Hidden portals bring you to optional, more difficult, areas like this.
Those who have played past Kirby games may fear that this latest entry will be over too quickly like some of the previous games. Fortunately, the levels in Return to Dreamland are quite long, often taking around ten minutes each to complete. On top of that are seven challenge rooms which are cleverly designed around particular abilities and force you to race through for high scores. Then there are two minigames (also multiplayer like the main game) that are more fun than you'd expect and involve throwing ninja stars at targets and blowing up mechs. Boss Rush mode also makes a return in The Arena. But the biggest source of replayability comes with Extra Mode, a harder version of the game that is unlocked after completing the game on normal. In Extra Mode, you'll have to go through again with half health, stronger and more plentiful enemies, and harder, and entirely new, bosses with new attacks. Even experienced gamers will find this mode to be challenging at points. Extra Mode even has its own harder versions of the challenge stages too. It's not just less health and more damage, it's hard mode done right, and it's different enough to be worth playing.
This epic boss is only seen in Extra Mode.
There's too much to show in just a few screenshots; check out my full playthrough of Extra mode over here.
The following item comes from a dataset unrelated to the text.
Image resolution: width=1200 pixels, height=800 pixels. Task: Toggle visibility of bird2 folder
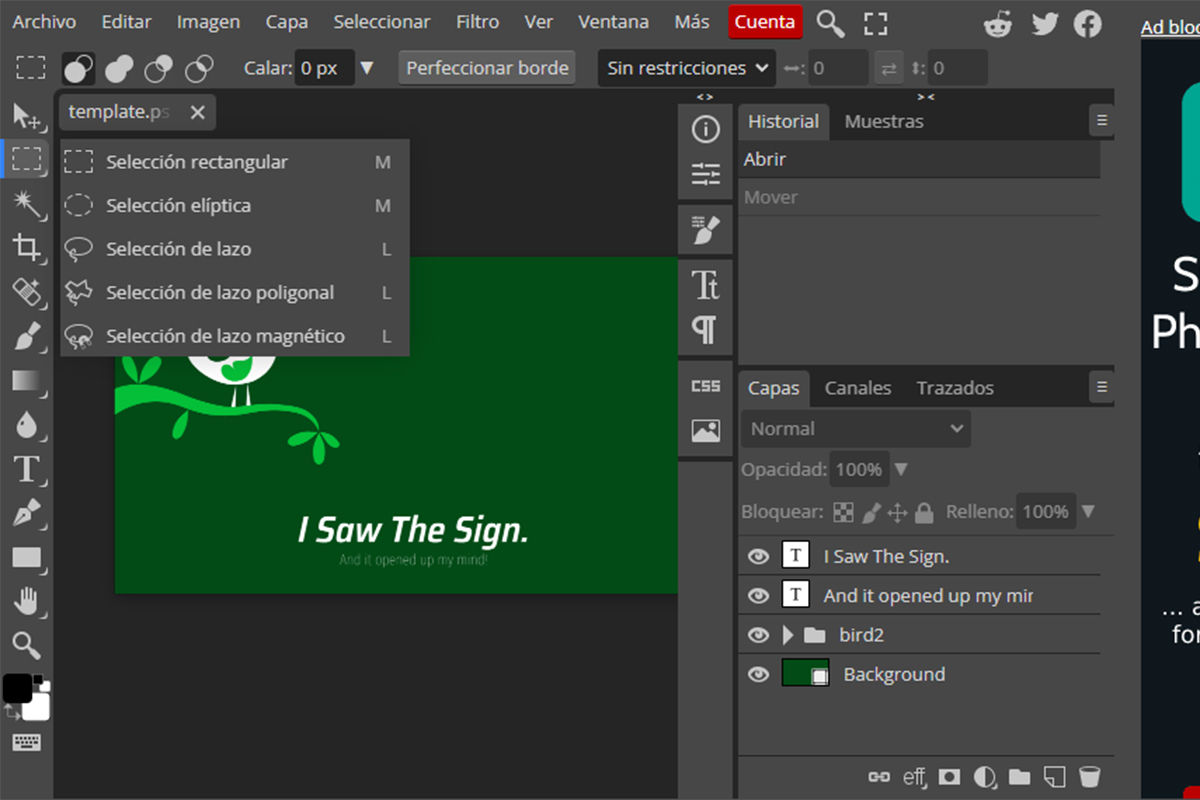point(758,635)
For yet another way to play through the game, there's simultaneous multiplayer with up to four players. Each player can play as either a different colored Kirby, Dedede, Meta Knight, or Waddle Dee, but the three non-Kirby characters are essentially just the same as one of Kirby's abilities (Hammer, Sword, and Spear). Lives are shared and fallen teammates will continue to respawn as long as you have lives to spare. However, if Player 1 dies, you have to start the room over. Having four players on-screen at a time can be chaotic, but it's still very fun and strategic cooperation is possible.

The Final Word:
You could say that Return to Dreamland is just more of the same, but it's more of the same done incredibly well. Everything great about Kirby games is brought together in this one game. I know that it came out near the end of the Wii's life and that its price has hardly dropped below $50 since its release, but Return to Dreamland is arguably the best Kirby game to date and you owe it to yourself to play it.